Thanks to nearly 30 years of research and effort, another groundbreaking discovery has improved treatment for one of the most devastating genetic disorders affecting young children today.

Two renowned UCSF Department of Pediatrics researchers in the Division of Allergy, Immunology and Bone Marrow TransplantationJennifer Puck, MD, and Mort Cowan, MD, have been pioneering research to help children born without functioning immune systems. Severe combined immunodeficiency (SCID) is known most widely by its nickname, the ‘bubble baby’ disease. Children born with SCID lack the ability to fight infections and most die before age 1 unless their immunity can be restored, usually by a bone marrow transplant from a healthy donor, ideally a matched sibling.

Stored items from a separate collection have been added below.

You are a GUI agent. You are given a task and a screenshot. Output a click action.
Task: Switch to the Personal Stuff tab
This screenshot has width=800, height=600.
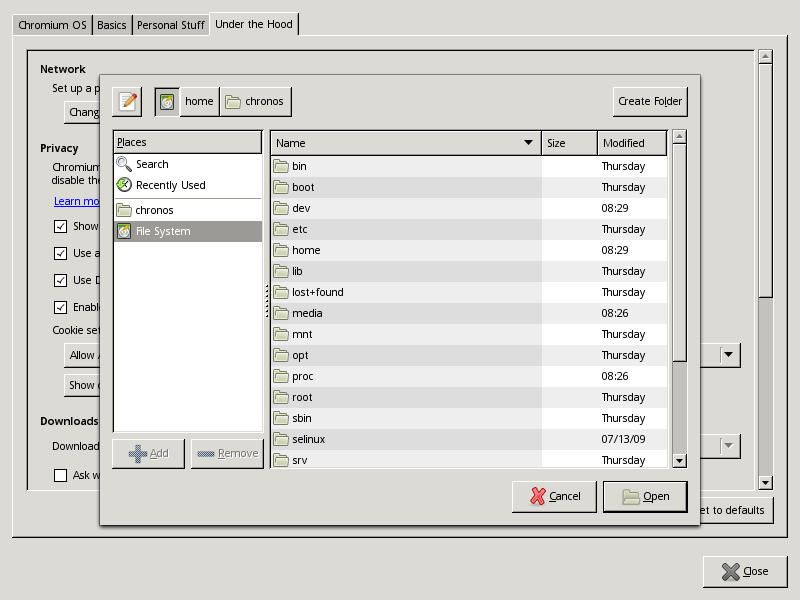coord(171,25)
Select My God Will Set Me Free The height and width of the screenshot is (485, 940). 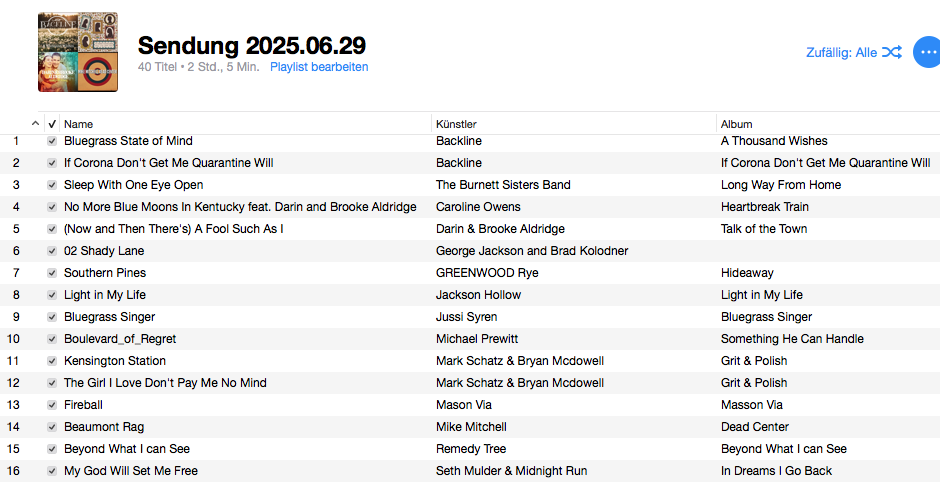pos(131,471)
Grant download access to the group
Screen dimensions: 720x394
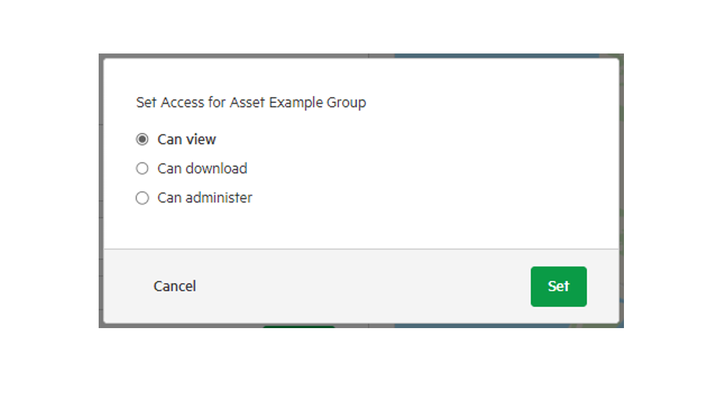coord(142,169)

This treatment, however, has not worked well for one genetic form of SCID, the form caused by defects in the Artemis gene. The breakthrough involves a new gene therapy treatment for Artemis-SCID that allows researchers to add back a correct copy of the gene to the patient’s own harvested blood-forming stem cells.

“Artemis-SCID is the most difficult form of SCID to treat with bone marrow transplants,” says Cowan. “Compared to other SCID genotypes, patients have more rejection, poorer immune reconstitution and increased rates of graft-versus-host disease. Gene therapy seemed like it could overcome these issues.”

While fewer than five children are diagnosed with the disease each year in the United States, one out of 2,000 Navajo births are affected. Puck spent two summers in medical school on the Navajo reservation, and Cowan has treated many Native Americans with SCID using standard bone marrow transplants. Over the past 30 years, they’ve dedicated themselves to improving lives affected by the disease.